Summary: | AJP APR connector to mod_jk can result in SEND_BODY_CHUNK message after END_RESPONSE message | ||
---|---|---|---|
Product: | Tomcat 6 | Reporter: | brett.dellegrazie |
Component: | Connectors | Assignee: | Tomcat Developers Mailing List <dev> |
Status: | RESOLVED FIXED | ||
Severity: | normal | CC: | brett.dellegrazie |
Priority: | P2 | ||
Version: | 6.0.29 | ||
Target Milestone: | default | ||
Hardware: | PC | ||
OS: | Linux | ||
Attachments: | testcase: Servlet for writing directly to output stream |
Description
brett.dellegrazie
2010-09-14 11:52:20 UTC
There was a patch supplied by Rainer Jung which we used to get more information out of mod_jk.
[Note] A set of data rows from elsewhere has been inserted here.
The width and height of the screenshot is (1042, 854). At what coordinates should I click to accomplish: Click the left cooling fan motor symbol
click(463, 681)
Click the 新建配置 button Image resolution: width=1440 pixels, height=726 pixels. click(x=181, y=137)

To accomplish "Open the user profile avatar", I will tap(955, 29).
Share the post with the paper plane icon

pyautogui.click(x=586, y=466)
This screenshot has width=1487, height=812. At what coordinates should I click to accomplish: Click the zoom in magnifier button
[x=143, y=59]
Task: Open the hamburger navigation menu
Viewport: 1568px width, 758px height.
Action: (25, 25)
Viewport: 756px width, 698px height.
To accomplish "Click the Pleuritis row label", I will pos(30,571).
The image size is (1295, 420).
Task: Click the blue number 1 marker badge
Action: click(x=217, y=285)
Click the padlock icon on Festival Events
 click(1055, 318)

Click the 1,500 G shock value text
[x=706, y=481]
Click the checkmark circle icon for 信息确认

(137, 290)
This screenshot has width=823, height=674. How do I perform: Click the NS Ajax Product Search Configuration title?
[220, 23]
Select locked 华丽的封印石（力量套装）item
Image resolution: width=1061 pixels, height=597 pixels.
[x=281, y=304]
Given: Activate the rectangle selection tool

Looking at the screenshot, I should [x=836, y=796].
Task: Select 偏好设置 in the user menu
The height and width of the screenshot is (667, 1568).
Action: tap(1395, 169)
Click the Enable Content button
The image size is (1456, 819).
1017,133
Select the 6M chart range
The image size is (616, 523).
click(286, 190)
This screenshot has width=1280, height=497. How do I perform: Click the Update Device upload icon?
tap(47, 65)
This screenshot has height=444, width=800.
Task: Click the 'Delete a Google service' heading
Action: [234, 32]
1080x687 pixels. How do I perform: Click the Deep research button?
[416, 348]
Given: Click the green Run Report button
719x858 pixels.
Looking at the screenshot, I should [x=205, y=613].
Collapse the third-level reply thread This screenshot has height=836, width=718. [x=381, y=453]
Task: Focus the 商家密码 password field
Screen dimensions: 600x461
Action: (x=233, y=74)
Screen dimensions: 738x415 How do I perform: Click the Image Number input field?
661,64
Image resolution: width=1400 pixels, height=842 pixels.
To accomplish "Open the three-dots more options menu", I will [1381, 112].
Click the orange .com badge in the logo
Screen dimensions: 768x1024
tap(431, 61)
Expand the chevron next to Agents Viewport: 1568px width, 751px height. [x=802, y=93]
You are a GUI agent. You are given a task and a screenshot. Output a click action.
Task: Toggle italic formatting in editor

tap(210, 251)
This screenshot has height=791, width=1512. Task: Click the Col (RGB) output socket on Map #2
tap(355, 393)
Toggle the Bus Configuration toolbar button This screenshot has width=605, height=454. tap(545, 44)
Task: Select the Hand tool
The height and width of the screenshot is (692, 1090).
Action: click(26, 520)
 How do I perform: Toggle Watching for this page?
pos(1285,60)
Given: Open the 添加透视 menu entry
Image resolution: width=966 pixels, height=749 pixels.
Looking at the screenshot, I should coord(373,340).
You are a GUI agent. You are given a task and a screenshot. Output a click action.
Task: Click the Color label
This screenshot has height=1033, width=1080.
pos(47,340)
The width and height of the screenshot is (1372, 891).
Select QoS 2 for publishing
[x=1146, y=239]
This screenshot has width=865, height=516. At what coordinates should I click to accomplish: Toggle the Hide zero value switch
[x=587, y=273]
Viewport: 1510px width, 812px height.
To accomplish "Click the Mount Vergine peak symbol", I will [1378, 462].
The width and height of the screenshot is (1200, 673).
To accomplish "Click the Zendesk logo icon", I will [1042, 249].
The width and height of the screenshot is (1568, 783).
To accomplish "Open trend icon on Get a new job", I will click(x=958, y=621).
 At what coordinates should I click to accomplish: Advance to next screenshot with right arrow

It was how we realised there were out-of order messages in the queue on the Tomcat side. Patch: --- jk_ajp_common.c 2010-02-23 08:26:02.000000000 +0100 +++ jk_ajp_common.c.debug 2010-09-02 18:24:41.429730000 +0200 @@ -904,9 +904,9 @@ cmd < JK_AJP13_SEND_BODY_CHUNK || cmd > AJP13_CPONG_REPLY) { jk_log(l, JK_LOG_WARNING, - "awaited reply cpong, received %d instead. " + "awaited reply cpong, received %d (%d / %d) instead. " "Closing connection", - cmd); + cmd, i, ae->last_op); /* We can't trust this connection any more. */ ajp_abort_endpoint(ae, JK_TRUE, l); JK_TRACE_EXIT(l); Mladen Turk wrote in email on tomcat-users list [Tue, 14 Sep 2010 07:50:55 +0200]: For AJP APR connector 'if (actionCode == ActionCode.ACTION_CLIENT_FLUSH)' doesn't check if the socket was already virtually closed so I guess that would be a first thing to look at. We cannot just check for finished flag thought, cause recycle() would reset that. Instead if there was getOutputSteam() we would need to directly invalidate that stream. This means we would need to remember that stream somewhere. Further more the wrapped socket is 'long' pointing to the native pointer, so we don't have object notification on physical socket close (that's another problem that manifests in JVM core for detached sockets). Thanks for filing that. I'll take a look into that. It would be nice if you could provide a simple jsp or servlet test case (without third party packages) to speed up the hacking. Created attachment 26055 [details]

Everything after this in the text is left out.